- **YOUR TASK**: Whichever lines include the word "every", copy them as they appear in the data.

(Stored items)
========

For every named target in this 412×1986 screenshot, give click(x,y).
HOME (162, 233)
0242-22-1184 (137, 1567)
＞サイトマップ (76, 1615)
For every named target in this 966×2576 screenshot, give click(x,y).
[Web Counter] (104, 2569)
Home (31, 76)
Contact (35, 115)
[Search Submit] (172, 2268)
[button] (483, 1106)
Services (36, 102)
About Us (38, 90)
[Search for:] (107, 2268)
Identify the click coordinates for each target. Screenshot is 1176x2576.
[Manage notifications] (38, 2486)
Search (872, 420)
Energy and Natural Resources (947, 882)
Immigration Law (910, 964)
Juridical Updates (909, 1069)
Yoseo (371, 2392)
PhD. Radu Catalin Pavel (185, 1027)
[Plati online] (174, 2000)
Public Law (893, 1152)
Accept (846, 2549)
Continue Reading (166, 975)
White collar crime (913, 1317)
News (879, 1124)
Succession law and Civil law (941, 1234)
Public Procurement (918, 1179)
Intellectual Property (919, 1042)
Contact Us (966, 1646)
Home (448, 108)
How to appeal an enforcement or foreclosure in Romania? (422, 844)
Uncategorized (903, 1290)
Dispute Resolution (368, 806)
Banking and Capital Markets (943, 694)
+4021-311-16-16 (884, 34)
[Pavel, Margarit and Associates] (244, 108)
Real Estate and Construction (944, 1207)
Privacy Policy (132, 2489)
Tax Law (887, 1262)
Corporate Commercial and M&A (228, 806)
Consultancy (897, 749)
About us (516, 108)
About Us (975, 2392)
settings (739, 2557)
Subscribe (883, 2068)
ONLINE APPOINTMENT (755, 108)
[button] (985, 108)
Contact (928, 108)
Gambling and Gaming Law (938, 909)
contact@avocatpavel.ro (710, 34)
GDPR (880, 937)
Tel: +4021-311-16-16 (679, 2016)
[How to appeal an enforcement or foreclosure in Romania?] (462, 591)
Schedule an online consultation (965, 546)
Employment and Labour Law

========

- **PROBLEM SOLUTION**:
For every named target in this 412×1986 screenshot, give click(x,y).
For every named target in this 966×2576 screenshot, give click(x,y).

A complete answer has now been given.